A beautiful creek runs right next to Riley Creek Elementary in Gold Beach, but none of the students even knew it was there.
“It was completely covered with blackberries,” says Statia Ryder, Watershed Education Coordinator for the Curry Watersheds Partnership. “You couldn’t see it. You couldn’t get to it.”
That’s when the students got involved. Middle schoolers cleared blackberries, removed trash and planted trees. The county donated gravel, and students laid a trail and built stairs. The result was a new outdoor classroom safe enough for even the younger students to access, too.
“The kids are so proud of it, because it’s theirs,” Statia says.

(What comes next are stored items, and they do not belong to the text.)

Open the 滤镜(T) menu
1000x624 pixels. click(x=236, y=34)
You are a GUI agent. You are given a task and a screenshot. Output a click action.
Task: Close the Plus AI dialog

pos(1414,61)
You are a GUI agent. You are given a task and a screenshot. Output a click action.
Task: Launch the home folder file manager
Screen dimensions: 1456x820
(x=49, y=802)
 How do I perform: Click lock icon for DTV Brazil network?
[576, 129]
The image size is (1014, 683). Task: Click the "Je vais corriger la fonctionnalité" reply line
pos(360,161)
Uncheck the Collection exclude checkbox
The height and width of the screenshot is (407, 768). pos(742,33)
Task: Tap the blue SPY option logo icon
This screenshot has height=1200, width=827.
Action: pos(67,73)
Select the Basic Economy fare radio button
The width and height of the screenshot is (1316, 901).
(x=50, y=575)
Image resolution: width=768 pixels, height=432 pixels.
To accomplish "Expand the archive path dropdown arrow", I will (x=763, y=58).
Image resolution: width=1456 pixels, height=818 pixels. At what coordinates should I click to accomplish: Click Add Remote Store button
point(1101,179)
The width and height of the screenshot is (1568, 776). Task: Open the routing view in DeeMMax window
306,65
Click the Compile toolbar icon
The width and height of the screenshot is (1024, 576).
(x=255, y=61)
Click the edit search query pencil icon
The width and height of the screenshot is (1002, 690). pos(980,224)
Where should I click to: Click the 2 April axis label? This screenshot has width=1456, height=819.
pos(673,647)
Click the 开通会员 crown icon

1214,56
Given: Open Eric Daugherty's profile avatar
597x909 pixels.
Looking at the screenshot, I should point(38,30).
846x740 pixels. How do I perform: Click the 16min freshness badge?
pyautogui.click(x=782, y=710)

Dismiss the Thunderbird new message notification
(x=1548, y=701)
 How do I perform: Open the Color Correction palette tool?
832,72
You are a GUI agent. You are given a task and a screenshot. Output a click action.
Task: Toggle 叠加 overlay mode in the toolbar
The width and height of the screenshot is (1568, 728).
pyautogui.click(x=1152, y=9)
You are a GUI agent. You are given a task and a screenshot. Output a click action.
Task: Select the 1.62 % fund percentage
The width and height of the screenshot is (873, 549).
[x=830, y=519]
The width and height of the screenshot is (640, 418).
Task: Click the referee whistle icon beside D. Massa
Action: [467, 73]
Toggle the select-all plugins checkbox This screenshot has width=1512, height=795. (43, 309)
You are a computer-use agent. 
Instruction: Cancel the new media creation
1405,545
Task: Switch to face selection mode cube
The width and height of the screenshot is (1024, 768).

In addition to Riley Creek, the Curry County Watersheds Partnership has more than a dozen outdoor classroom sites scattered among the 10 major watersheds of Curry County, Oregon’s “Wild River Coast.” In a county where many students are on free or reduced lunch, and there is currently no outdoor school offered, the Curry County Watershed Partnership is filling an important need.
With support from the Gray Family Foundation, the outdoor classrooms program is growing and today serves more than 600 students at every school in the county. Field trips include water quality monitoring, salmon viewing, planting trees, removing invasive weeds and otherwise caring for natural areas.
Through the popular Adopt-a-Stream program, middle school classes maintain their own streamside site, such as Riley Creek. “Each school has their own specific area they take care of,” Statia says. “In the past 10 years, the kids have planted more than 10,000 trees.”
While the kids get their hands dirty, the teachable moments abound.
“Teachers loved the science support and are begging for more this year,” Statia says.